The work also included experiments on human cartilage. Tissue collected during knee replacement surgeries responded to the inhibitor in laboratory conditions, showing reduced expression of genes linked to cartilage breakdown and the formation of less-functional fibrocartilage, while beginning to regenerate articular cartilage.
A notable finding was the proposed mechanism: instead of relying on stem cells, existing cartilage cells (chondrocytes) appeared to shift their gene activity toward a more youthful pattern after treatment, with cell subtypes associated with degradation decreasing and those linked to healthy articular cartilage increasing.
Osteoarthritis is among the most common joint disorders and a major cause of disability.
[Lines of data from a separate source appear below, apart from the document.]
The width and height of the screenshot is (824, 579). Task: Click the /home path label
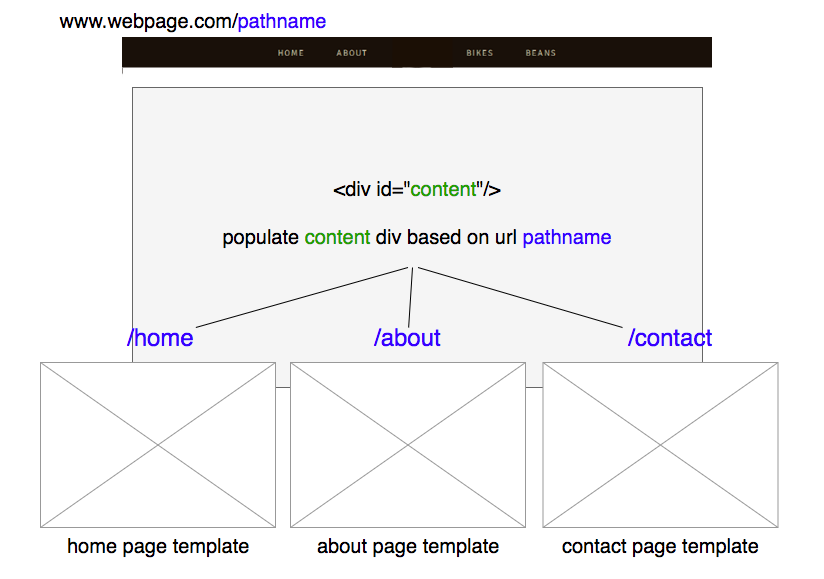pos(160,338)
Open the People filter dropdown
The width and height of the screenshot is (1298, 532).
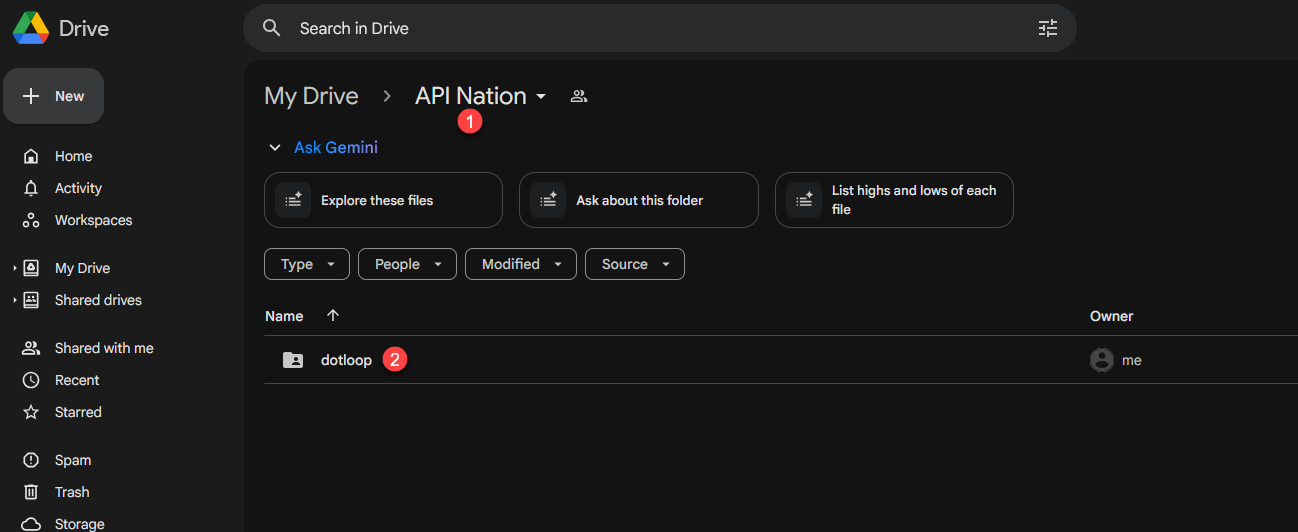407,264
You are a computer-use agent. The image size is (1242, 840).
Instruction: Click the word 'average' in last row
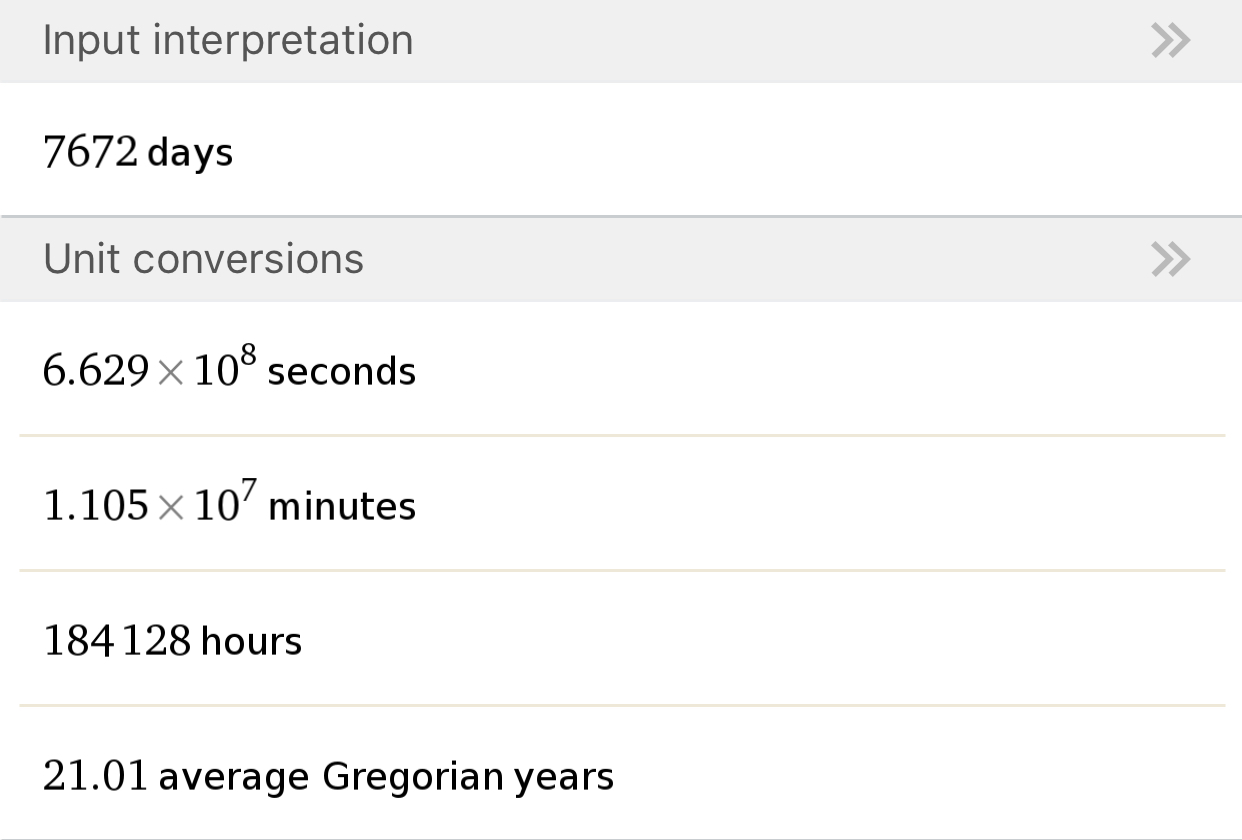[234, 777]
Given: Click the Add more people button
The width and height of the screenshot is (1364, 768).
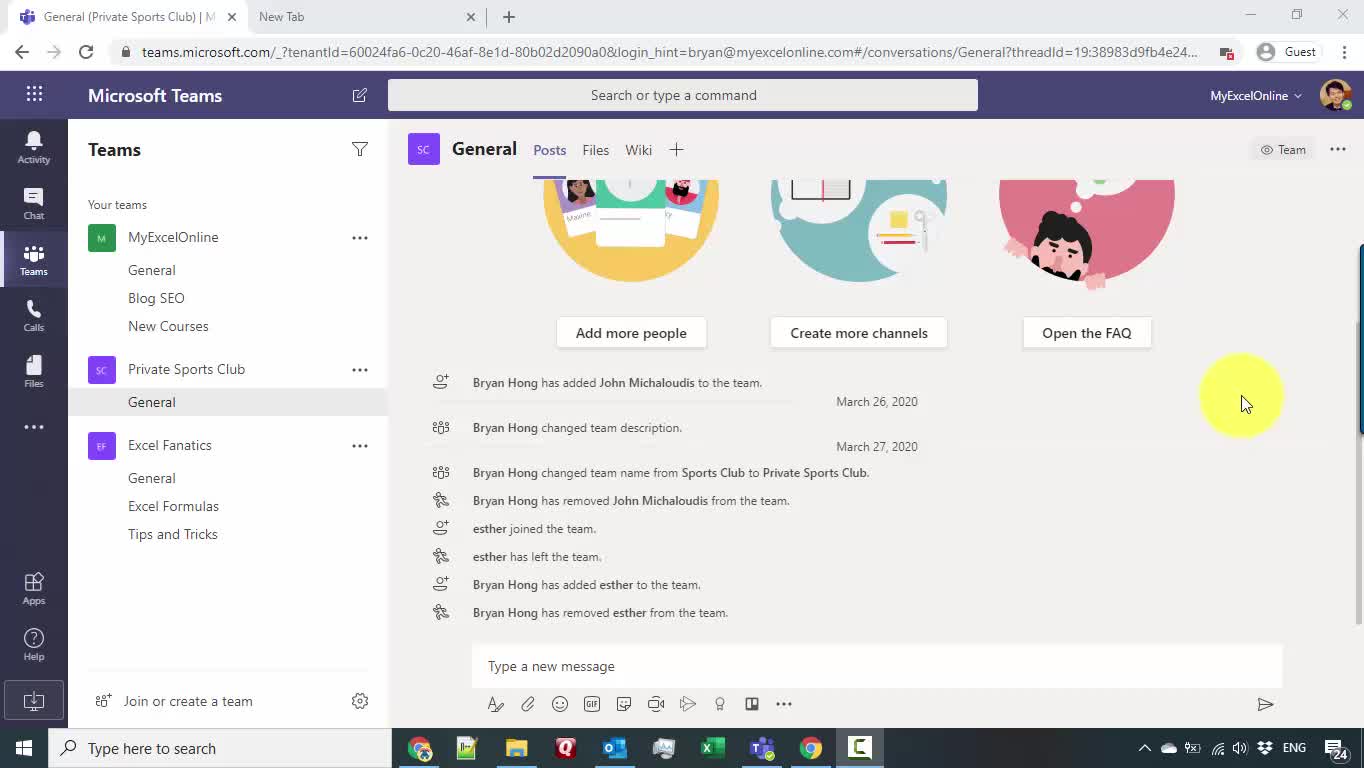Looking at the screenshot, I should point(631,333).
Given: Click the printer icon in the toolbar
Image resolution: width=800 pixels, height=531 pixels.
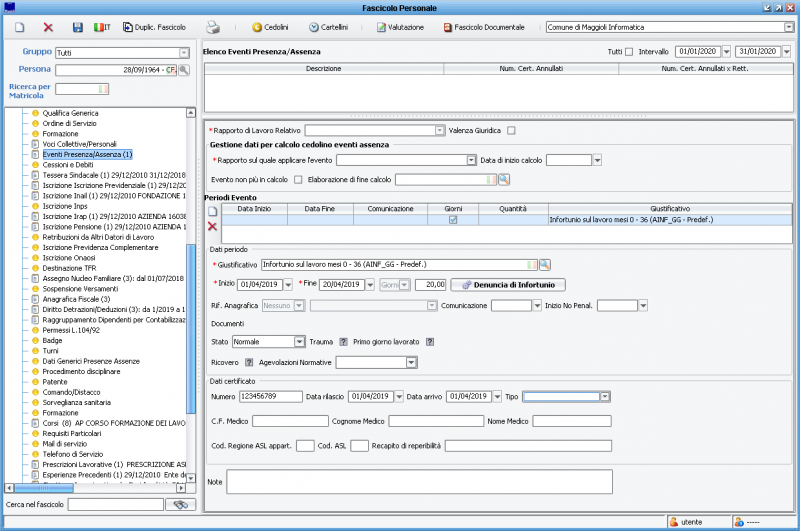Looking at the screenshot, I should pyautogui.click(x=213, y=27).
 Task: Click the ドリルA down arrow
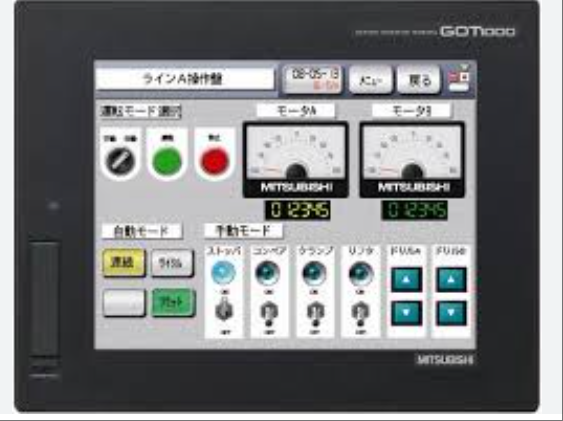coord(406,313)
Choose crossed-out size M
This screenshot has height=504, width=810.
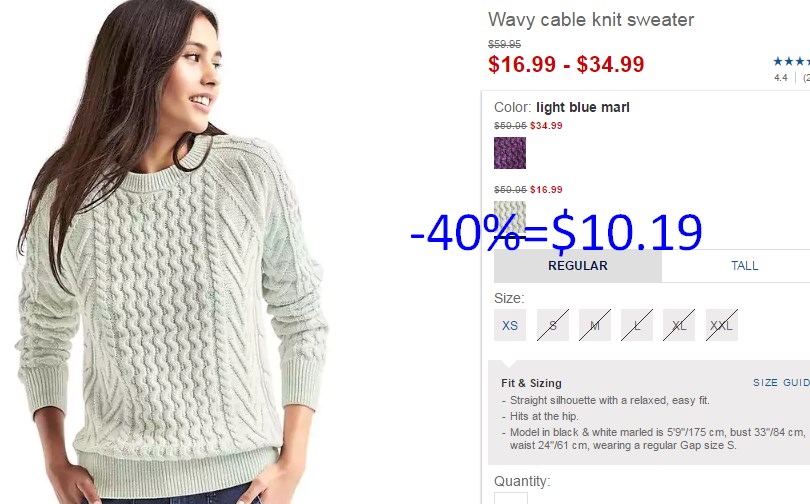[x=595, y=325]
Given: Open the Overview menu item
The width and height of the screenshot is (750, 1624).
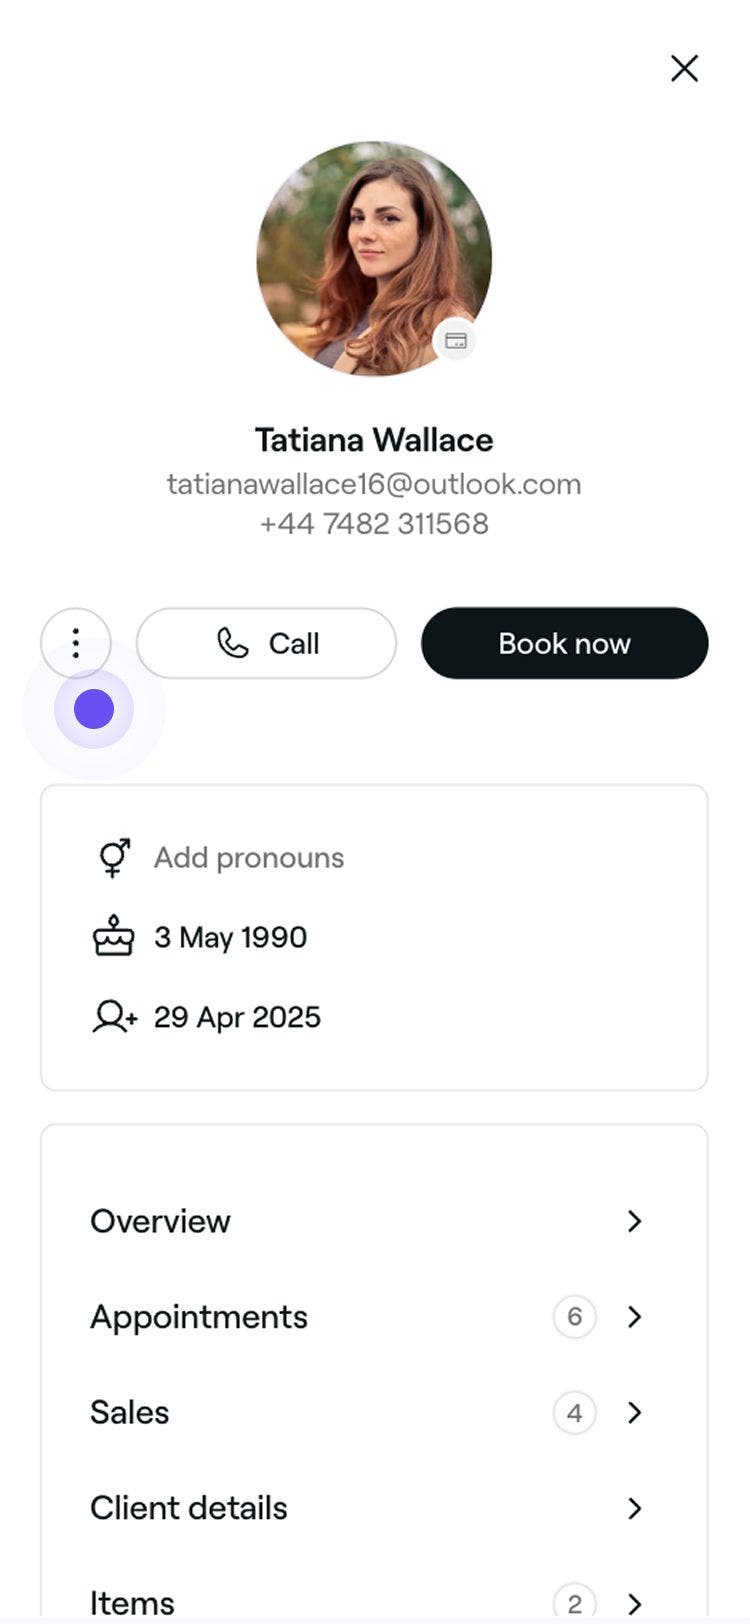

In the United States, an estimated 32.5 million adults live with osteoarthritis, and direct medical costs have been estimated at about $65 billion annually.
However, there is currently no approved drug widely recognised as able to halt or reverse the underlying cartilage loss, leaving symptom control and joint replacement as the main options for advanced disease.
An oral 15-PGDH inhibitor is already being developed for age-related muscle weakness, with the company developing the drug reporting positive Phase 1 safety and activity signals in healthy volunteers.
The Stanford team said they hope a similar clinical study will be launched to test whether the approach can safely support cartilage regeneration in people.